If a state is to divide its electoral votes and have more than 5, then:

1. Let each other electoral vote represent a share of the vote. Assign two to the winner of the plurality. Such reflects the Senate seats, and we can call those electoral votes the 'Senatorial' votes.  There must be an incentive for winning the plurality.

2. Votes for independent or third-party candidates can be divided into the total vote to determine whether any independent or third-party nominee gets enough votes to win a full share. If none, then all independent and third-party votes within that state shall be ignored for the second round of apportioning.

3. The second-place candidate shall get enough electoral votes in accordance with the shares of the popular vote. For example, a nominee who gets 46.28% of the two-main-party vote in a state with twelve electoral votes shall get four full electoral votes representing 40% of the popular vote. No partial vote shall be assigned.

4. The winner of the popular vote gets the rest.

5. Whoever gets an absolute majority of votes in the state gets the rest. Thus a winner in a state with twelve electoral votes who gets 53.72% of the popular vote will get six votes from the apportionment of non-Senatorial votes and of course the two Senatorial votes.  

Advantages:

1. It recognizes third-party nominees who get significant votes in any state.

2. It makes relevant the significant minorities (Hispanics and blacks in Texas; agrarian interests in Illinois) whose votes for President are usually ignored because they are inaccessible in the national contest in statewide winner-take-all contests. Southern blacks usually get stepped on in Presidential politics,  and such distorts the political process.

3. In a true two-way race one gets less chance of a landslide.

4. Gerrymandering to set up Congressional districts to distort the popular vote has no relevance in the Presidential election.
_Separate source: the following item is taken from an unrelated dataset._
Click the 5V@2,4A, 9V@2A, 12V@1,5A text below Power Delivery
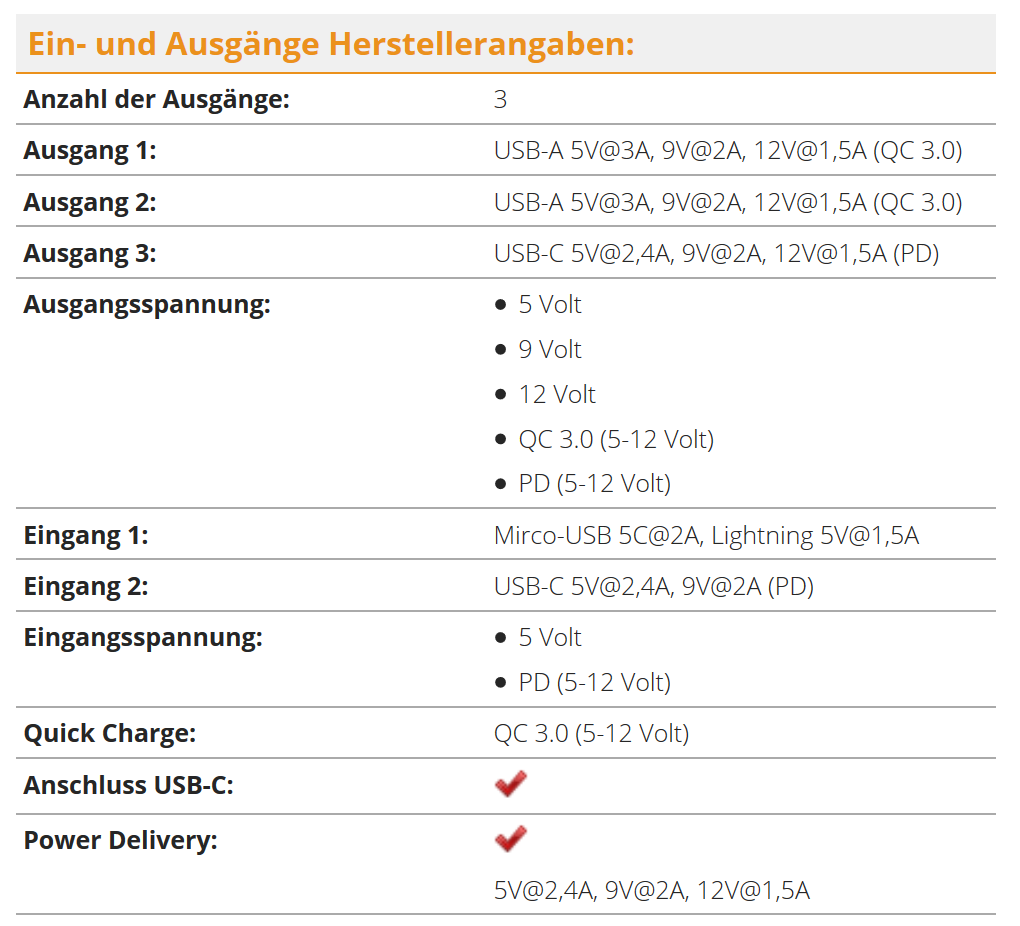1020x926 pixels. 651,890
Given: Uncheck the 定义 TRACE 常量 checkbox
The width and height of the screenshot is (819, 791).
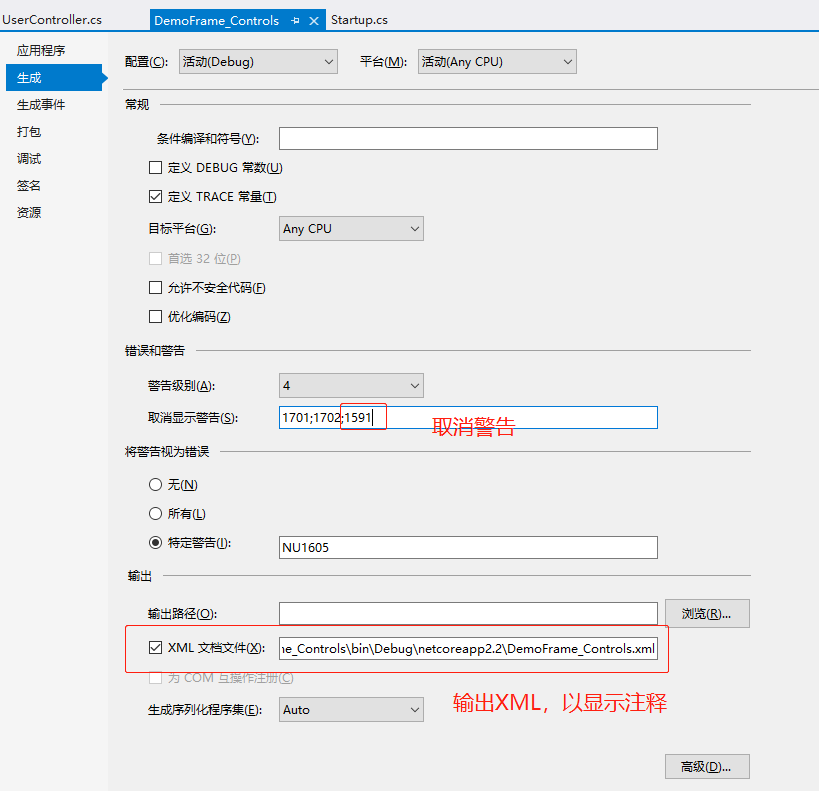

Gerrymandered districts that would distort the Presidential vote would not pass Constitutional muster. the situation in which D-leaning cities like Lansing, East Lansing, Kalamazoo, and Grand Rapids are diluted with R-leaning rural areas (I know Michigan much better than I know Pennsylvania, and the GOP in state legislatures did much the same in Michigan as in Pennsylvania) so that the Democrats have a few 70D-30R districts and lots of 53R-47D districts. Distortion of the vote in any state to fit some artifice violates the Constitutional emand for one man-one vote.  

5. Presidential elections would be closer to majority rule. There would be less likelihood of one state's total being decided by a handful of votes ultimately deciding the election. Thus Florida 2000 becomes much less likely

Disadvantages:

1. In a close election, a significant third-party nominee can mess things up.  For this, the existing apportionment (largely winner-take-all) can be used.

2. It is not as clear as the largely winner-take-all system that most states have. The last votes of some states might take months to decide.